L'année même du millénaire de la Passion, le 29 juin 1033, eut lieu l'éclipse de soleil, dont parlent aussi Sigebert de Gembloux et les Annales de Bénévent, qui la disent « très ténébreuse ».
La même année, la millième après la Passion du Seigneur, le troisième jour des calendes de juillet, un vendredi vingt-huitième jour de la lune, se produisit une éclipse ou obscurcissement du soleil, qui dura depuis la sixième heure de ce jour jusqu'à la huitième et fut vraiment terrible. Le soleil prit la couleur du saphir, et il portait à sa partie supérieure l'image de la lune à son premier quartier. Les hommes, en se regardant entre eux, se voyaient pâles comme des morts. Les choses semblaient toutes baigner dans une vapeur couleur de safran. Alors une stupeur et une épouvante immenses s'emparèrent du cœur des hommes. Ce spectacle, ils le comprenaient bien, présageait que quelque lamentable plaie allait s'abattre sur le genre humain. Et en effet, le même jour, qui était celui de la naissance des apôtres, en l'église de saint Pierre, quelques-uns de la noblesse romaine, conjurés, se soulevèrent contre le pape de Rome, voulurent le tuer, n'y réussirent point, mais le chassèrent néanmoins de son siège...
D'ailleurs, on vit alors de par le monde, dans les affaires ecclésiastiques aussi bien que dans celles du siècle, force crimes contre le droit et la justice. Une cupidité effrénée faisait qu'on ne rencontrait chez presque personne cette foi envers les autres qui est le fondement et le soutien de toute bonne conduite. Et pour qu'il fût plus évident que les péchés de la terre retentissaient jusque dans les cieux : « le sang recouvrit le sang », comme le cria le prophète devant les continuelles iniquités de son peuple. Depuis lors, en effet, dans presque tous les ordres de la société, l'insolence se mit à foisonner, la sévérité et les règles de la justice atténuèrent leur rigueur, de sorte que l'on put appliquer très exactement à notre génération la parole de l'apôtre : « On entend parler parmi vous de méfaits inconnus parmi les peuples. » Une avidité éhontée envahissait le cœur humain, et la foi défaillait chez nous. De là naissaient les pillages et les incestes, les conflits d'aveugles cupidités, les vols et les infâmes adultères. Hélas ! chacun avait horreur d'avouer ce qu'il pensait de lui-même. Et malgré cela, nul ne se corrigeait de sa funeste habitude du mal3.
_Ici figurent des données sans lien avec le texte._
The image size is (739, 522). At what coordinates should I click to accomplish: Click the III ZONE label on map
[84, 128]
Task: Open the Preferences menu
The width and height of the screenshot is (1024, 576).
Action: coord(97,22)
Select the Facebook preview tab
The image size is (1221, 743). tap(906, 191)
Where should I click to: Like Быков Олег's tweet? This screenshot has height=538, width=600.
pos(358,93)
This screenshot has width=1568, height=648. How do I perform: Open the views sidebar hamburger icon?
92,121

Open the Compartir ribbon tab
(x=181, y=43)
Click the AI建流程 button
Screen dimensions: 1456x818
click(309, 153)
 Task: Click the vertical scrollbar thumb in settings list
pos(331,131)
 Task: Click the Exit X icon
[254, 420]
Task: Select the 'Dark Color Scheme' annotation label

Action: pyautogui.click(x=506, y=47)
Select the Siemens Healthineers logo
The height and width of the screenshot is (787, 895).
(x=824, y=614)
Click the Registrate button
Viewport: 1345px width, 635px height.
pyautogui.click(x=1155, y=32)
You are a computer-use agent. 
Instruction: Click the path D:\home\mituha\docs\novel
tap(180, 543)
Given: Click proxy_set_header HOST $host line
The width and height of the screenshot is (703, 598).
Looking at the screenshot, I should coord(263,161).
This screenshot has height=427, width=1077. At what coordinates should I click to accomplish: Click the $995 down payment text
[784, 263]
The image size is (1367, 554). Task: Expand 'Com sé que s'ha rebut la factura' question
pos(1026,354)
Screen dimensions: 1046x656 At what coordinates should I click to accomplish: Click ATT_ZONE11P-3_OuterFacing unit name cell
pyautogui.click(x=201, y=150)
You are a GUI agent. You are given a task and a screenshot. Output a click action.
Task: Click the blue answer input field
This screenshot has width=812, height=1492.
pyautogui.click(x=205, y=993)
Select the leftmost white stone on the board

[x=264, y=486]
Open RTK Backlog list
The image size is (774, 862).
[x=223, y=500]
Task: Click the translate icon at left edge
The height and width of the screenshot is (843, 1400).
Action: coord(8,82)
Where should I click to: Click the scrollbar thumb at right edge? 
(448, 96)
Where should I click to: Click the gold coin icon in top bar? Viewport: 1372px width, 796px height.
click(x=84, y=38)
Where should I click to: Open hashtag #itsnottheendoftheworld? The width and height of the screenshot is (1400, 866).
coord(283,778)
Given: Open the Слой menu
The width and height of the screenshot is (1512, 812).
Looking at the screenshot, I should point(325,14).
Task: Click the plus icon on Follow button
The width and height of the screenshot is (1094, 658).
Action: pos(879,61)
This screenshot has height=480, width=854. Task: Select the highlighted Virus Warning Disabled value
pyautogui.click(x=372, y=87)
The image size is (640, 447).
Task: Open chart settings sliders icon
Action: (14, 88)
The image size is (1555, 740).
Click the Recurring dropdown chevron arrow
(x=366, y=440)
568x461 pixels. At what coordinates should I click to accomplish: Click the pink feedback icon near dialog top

Il arriva même, comme l'observa Adémar de Chabannes en 1023, que les étoiles combattissent entre elles comme le faisaient au même moment les puissances de la terre.
En ces jours, au mois de janvier, vers la sixième heure, se produisit une éclipse de soleil d'une heure ; la lune aussi subit alors des troubles fréquents, tantôt devenant couleur de sang, tantôt d'azur sombre, et tantôt disparaissant. On vit aussi, dans la partie australe du ciel, dans le signe du Lion, deux étoiles qui se battirent entre elles pendant tout l'automne ; la plus grande et la plus lumineuse venait de l'Orient, la plus petite de l'Occident. La plus petite courait comme furieuse et effrayée jusqu'à la plus grande, qui ne lui permettait point d'approcher, mais, la frappant avec sa crinière de rayons, la repoussait au loin vers l'Occident.
Dans le temps qui suivit mourut le pape Benoît, auquel succéda Jean. Basile, empereur des Grecs, mourut, son frère Constantin devint empereur à sa place. Herbert, archevêque de Cologne, quitta la vie humaine, et une fois mort s'illustra par des miracles. L'empereur Henri mourut à son tour, sans laisser de fils et laissa les insignes impériaux à son frère Bruno, évêque d'Augsbourg, et à l'achevêque de Cologne, ainsi qu'à celui de Mayence, pour qu'ils élussent après lui un empereur. Les évêques firent une assemblée de tout le royaume et ordonnèrent des litanies et des jeûnes pour rendre le Seigneur favorable en cette affaire. Les peuples élurent Conrad, neveu du défunt empereur Henri. Les évêques, mieux inspirés, choisirent un autre Conrad, époux d'une nièce d'Henri, parce qu'il avait un caractère énergique, et un jugement très droit. Ils l'ordonnèrent dans l'état royal par l'huile du sacre à Mayence, et lui remirent le sceptre, la couronne, et la lance de saint Maurice. A l'approche de Pâques, le prince marcha sur Rome avec une armée innombrable ; les citoyens romains refusèrent de lui ouvrir ; voyant qu'il ne réussirait pas à entrer sans un grand massacre d'hommes, l'empereur Conrad ne voulut point souiller de sang humain la fête de Pâques, et pour cela, se tint à Ravenne. C'est là que le seigneur pape lui apporta la couronne impériale et, le jour de Pâques, le couronna de ses mains empereur des Romains. L'année suivante, en ce même jour de Pâques, le seigneur empereur Conrad fit sacrer son fils à Aix-la-Chapelle. Ce roi sacré était alors tout jeune et se nommait Henri. A la cérémonie assistèrent des évêques venus tant d'Italie que de Gaule. Ainsi Conrad, de l'avis du pape de Rome et de tous les évêques et grands du royaume, qui le voyaient muni de la balance de la justice, assuma l'Empire. Cependant ce Conrad plus jeune, élu par les suffrages du peuple aveuglé, entreprit contre lui la guerre civile ; mais l'empereur parvint à le prendre vivant et le retint en prison aussi longtemps qu'il le jugea à propos. Ce sont ces événements qui avaient été annoncés dans les astres par le signe de la grande et de la petite étoile4.